JOHN C. BOYLE DAM — The blast rocked the room.

In a warehouse just steps away from the John C. Boyle Dam, more than 50 people watched Tuesday as, seconds later, a livestream video — captured by a drone hovering over the dam — showed water bursting through the 10-by-10-foot hole the blast had opened.

The group soon gathered on the walkway above the dam as water released from the upstream Boyle Reservoir surged downstream toward the Copco 1 Dam. The process, called "drawdown," is the slow draining of water from reservoirs behind the dams.

Another step in removing four dams — the largest dam-removal project in U.S. history — along the Klamath River was successfully completed.

'It went well'

“It went well,” understated Mark Bransom, CEO of the Klamath River Renewal Corp., the company overseeing the removal of the Klamath River’s four hydroelectric dams.

Located about eight miles downstream from Keno, the Boyle Dam is the uppermost of the dams. Late last year, the smallest of the four, Copco 2, was removed. The three remaining dams — Boyle, Copco 1 and Iron Gate — are scheduled to be removed later this year, possibly by September or October, to allow that stretch of the Klamath to become a free-flowing river once again.

Before the dams are taken out, a series of drawdowns are planned to drain the reservoirs.

The Boyle Reservoir was drained, as expected, over 17 hours.

“The river channel has emerged, of course, and sediment will continue to move through in the coming days," he said. "Spencer Creek and other tributary streams are reconnecting to the river channel at their historic deltas. The system remains highly dynamic and will continue to be in a state of flux for many months to come.”

Tuesday’s explosion opened one of the two culverts in the dam. The second culvert was scheduled to be blasted out Thursday.

Drawdown at Copco 2

The drawdown at Copco 2, downstream from Boyle, is scheduled for Jan. 23. The drawdown at Iron Gate, the most downriver dam, began last week when the gate on a 16-foot-wide bypass tunnel at the base of the dam was opened from a crack to 36 inches, then lowered.

Along with releasing water from the Boyle Reservoir, Bransom said that opening the Boyle’s culverts will allow nontoxic sediments to be moved downstream and eventually out of the river.

“We’re going to move a lot of sediment,” he said, noting that it includes such fine-grained materials as sand, salt, silt, gravel and dead algae.

According to a KRRC statement, people along the Klamath River “can expect to see a significant amount of sediment moving through the river in the next two months during this operation."

"Extensive testing done by the U.S. Environmental Protection Agency and our consultants has determined the sediment to be nontoxic, mostly consisting of dead algae, gravels and fine clay particulates," the corporation continued. "Water quality is expected to improve in March, but it will likely take up to 24 months for water to return to the usual clarity, following the successful establishment of vegetation in the former reservoir footprint areas.”

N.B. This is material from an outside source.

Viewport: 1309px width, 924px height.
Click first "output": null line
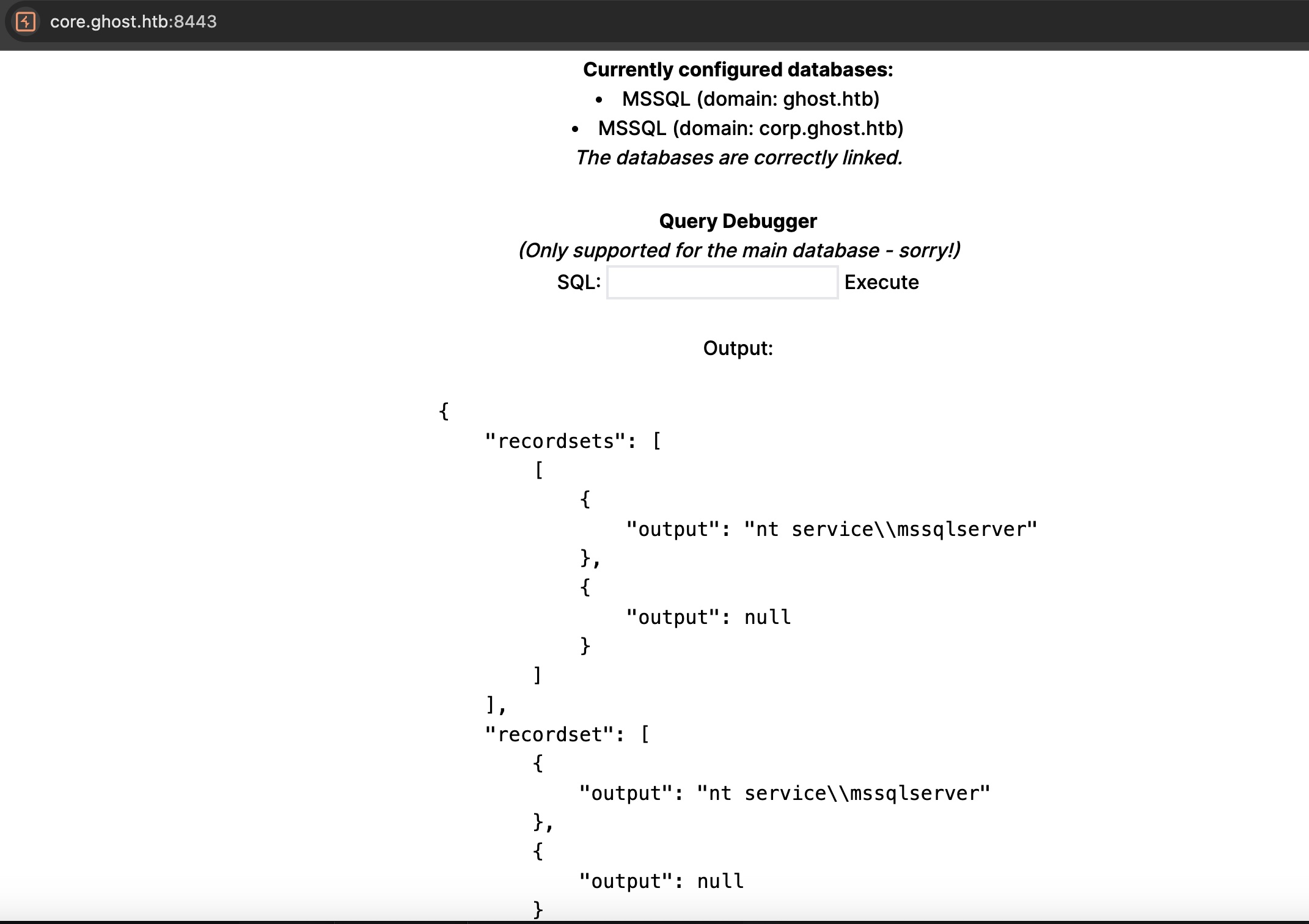(x=708, y=617)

As the dams are removed and the reservoirs drained, restoration work — including the planting of billions of native seedlings — and monitoring will continue over a multiyear period. “We’ll be carefully watching to see what happens,” Bransom said.

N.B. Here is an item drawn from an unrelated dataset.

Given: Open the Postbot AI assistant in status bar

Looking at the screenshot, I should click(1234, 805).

Efforts to remove the dams began decades ago.

'The water helps us'

Native American tribes along the river — including the Klamath, Yurok, Hoopa, Karuk and Shasta — have lived, worked and depended on such fish as coho and chinook, salmon, steelhead and lamprey for thousands of years. Leaders and representatives from the Klamath and Modoc tribes attended Tuesday’s drawdown at the Boyle Dam, while members from the Karuk and Yurok tribes were among those at the Iron Gate bypass tunnel opening.

Watching water from the Boyle Reservoir pour though the opening in the Boyle dam from its walkway, Jeff Mitchell, a former Klamath Tribes chairman, began a chant in the Klamath language that he said translates to, “The water helps us, the water heals us.”

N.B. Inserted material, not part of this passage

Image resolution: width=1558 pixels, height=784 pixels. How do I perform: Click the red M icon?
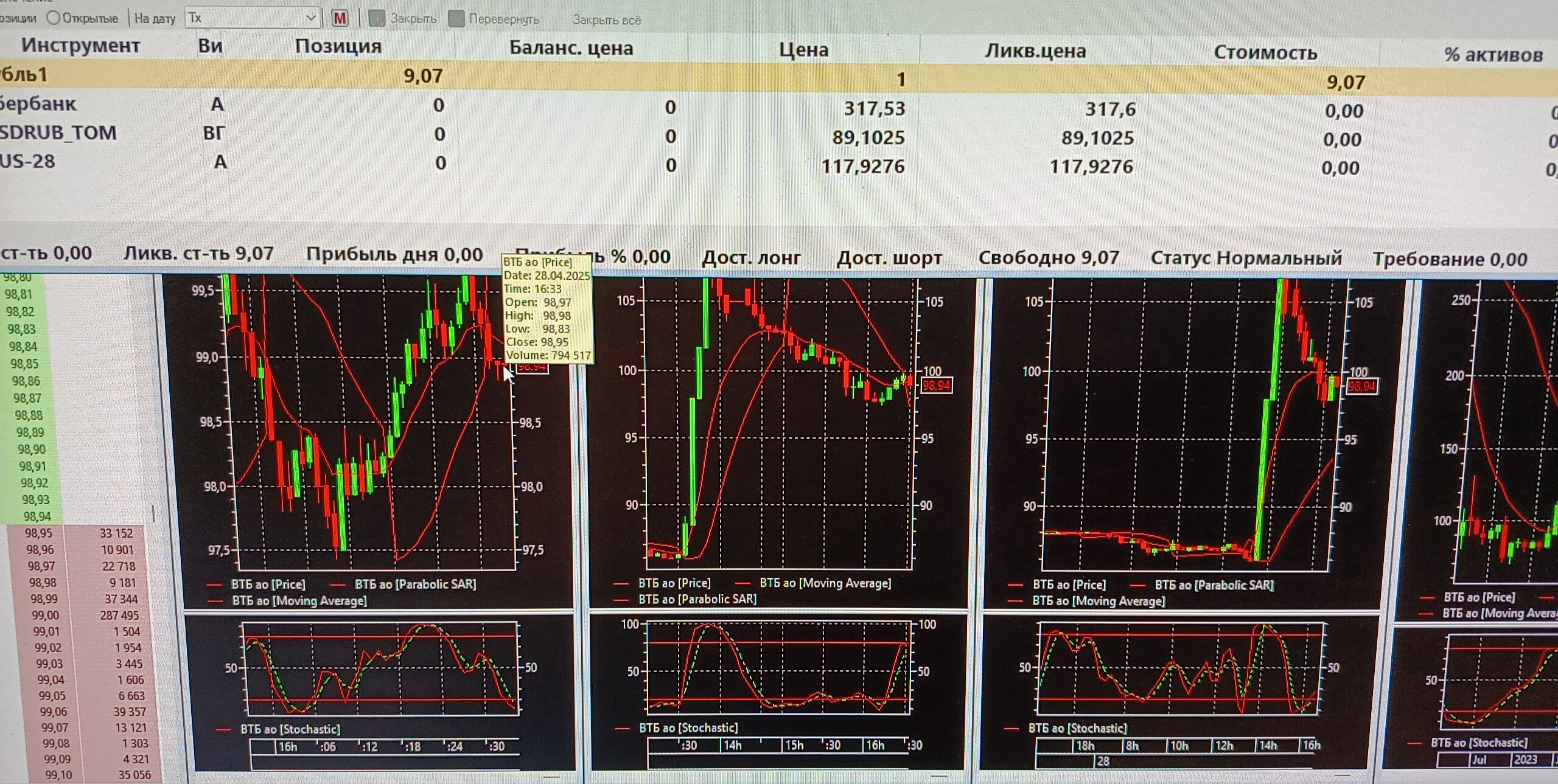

“It’s a healing ingredient that’s what we’re doing here,” Mitchell explained.

Since they began to be built in the early 1900s, the dams have blocked fish from going upstream, some as far as Upper Klamath Lake, and contributed to worsening water quality. Ongoing studies are aimed at trying to determine if fish migrations up and down the river will resume after the dams' removal.

Bransom said it is planned and hoped that the three remaining dams can be removed by late summer or early fall to “give the river the opportunity to clear up” before the fall salmon run.

After the successful culvert removal, between hugs with KRRC staff and others, a pleased Bransom said, “It’s another step in a careful process.”